Zondag 26 april 2020

Zondag 26 april 2020

Gemeenteleden, vrienden, broeders en zusters,

Vandaag kom ik op een beeldende manier bij u binnen. In de kerk zijn wij gewoon te openen en elkaar te groeten met de tekst die wij biddend horen en nu lezen:

In de Naam van God-Ik zal er zijn

in de Naam van Jezus-Hebt elkander lief

in de kracht van de Geest die het aangezicht van deze aarde zal vernieuwen.

Met dit vertrouwen in ons hoofd en hart gaan wij onze dag en nacht door, tot de nieuwe morgen.

In Jesaja 45: 18 lezen we hoe het scheppen van een woning Gods oorspronkelijke bedoeling is geweest: “Dit zegt de Heer die de hemelgeschapen heeft – hij is God! -, die de aarde gemaakt en gevormd heeft en die haar heeft gegrondvest – niet als chaos schiep hij de aarde, maar om te bewonen heeft hij haar gevormd.” God wilde een veilige plaats creëren waar de mens kon leven in zijn nabijheid. Toen Adam, de eerste mens, het leven ontving, ging er een wereld voor hem open, die in alles volkomen tov was.

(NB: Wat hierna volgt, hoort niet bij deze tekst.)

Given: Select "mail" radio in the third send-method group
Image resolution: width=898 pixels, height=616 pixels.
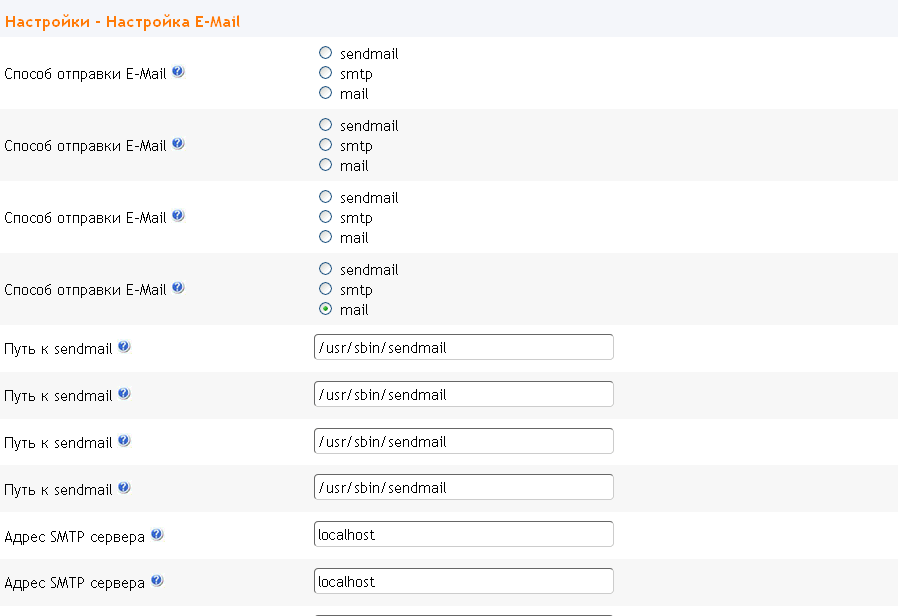Looking at the screenshot, I should (x=325, y=237).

Voor een moment wil ik stilstaan bij de manier waarop God als Schepper de aanvankelijke warboel verandert in een woning voor de mens. Het is namelijk ontroerend mooi om de Vader zo aan het werk te zien: sprekend en scheppend, liefdevol en machtig. Het raakt mij dat hij dit allemaal deed, met maar een doel voor ogen: plaats , tijd en ruimte scheppen voor de mens. Niet omdat hij ons nodig had, maar omdat hij ons iets wilde geven: de vreugde van het kennen van zijn liefdevolle hart vol liefde, om daarvan te genieten. Daar was het de Schepper ten diepste om te doen: wij zijn gemaakt naar zijn evenbeeld voor de ontmoeting met de levende God. De intieme en relationele omgang met Vader, Zoon en Heilige geest is onze bestemming.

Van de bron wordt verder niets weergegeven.